» WHAT TO WORK ON:
When writing out the listing below, reproduce every word exactly and skip the pictures.

» RECORDED DATA:
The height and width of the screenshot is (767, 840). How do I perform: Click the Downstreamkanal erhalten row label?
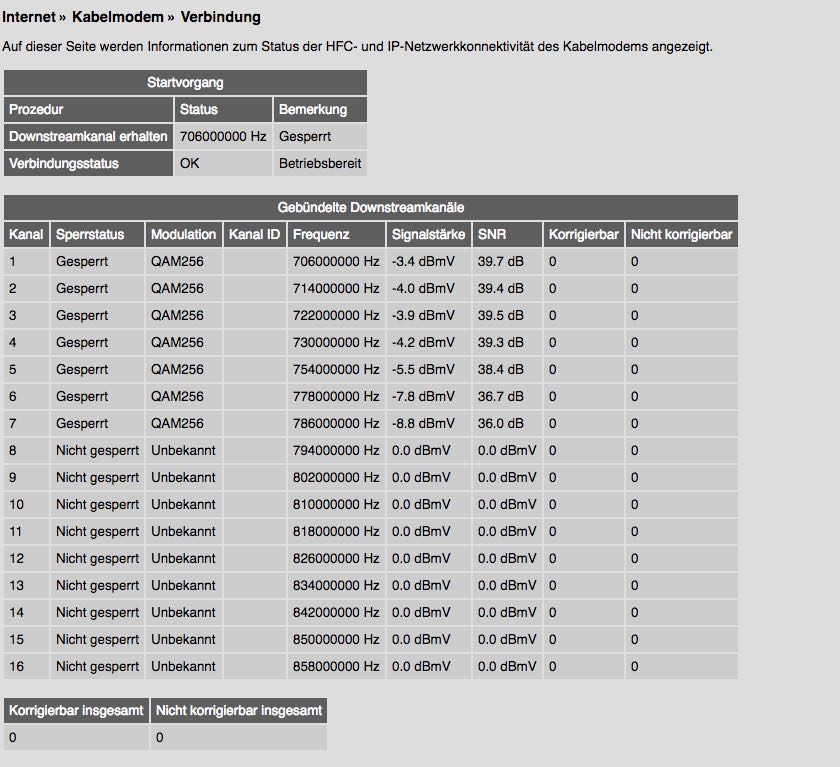click(88, 136)
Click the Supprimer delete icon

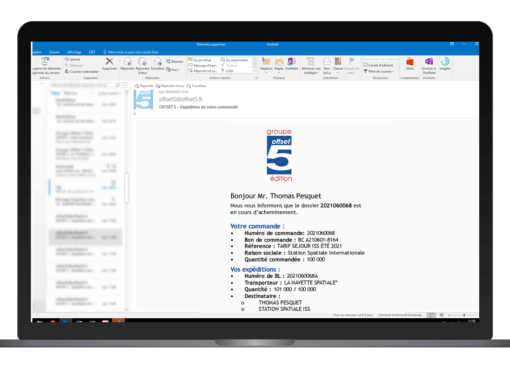pyautogui.click(x=109, y=63)
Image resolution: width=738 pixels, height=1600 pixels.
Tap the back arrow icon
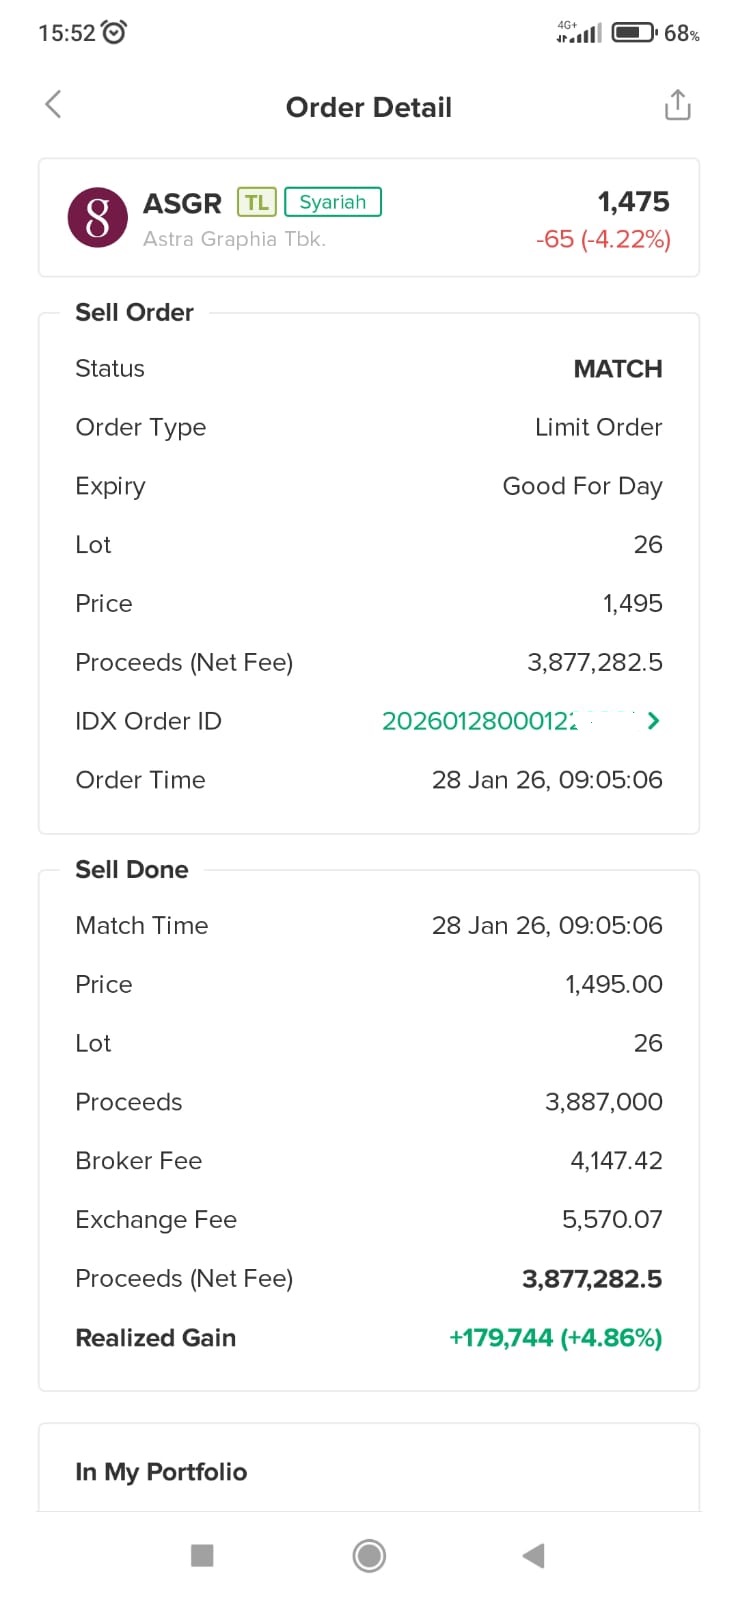pyautogui.click(x=54, y=104)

» FINISHED TASK:
The height and width of the screenshot is (767, 840). How do I perform: Click the Downstreamkanal erhalten row label?
click(88, 136)
Click the Supprimer delete icon

pyautogui.click(x=109, y=63)
Image resolution: width=738 pixels, height=1600 pixels.
Tap the back arrow icon
pyautogui.click(x=54, y=104)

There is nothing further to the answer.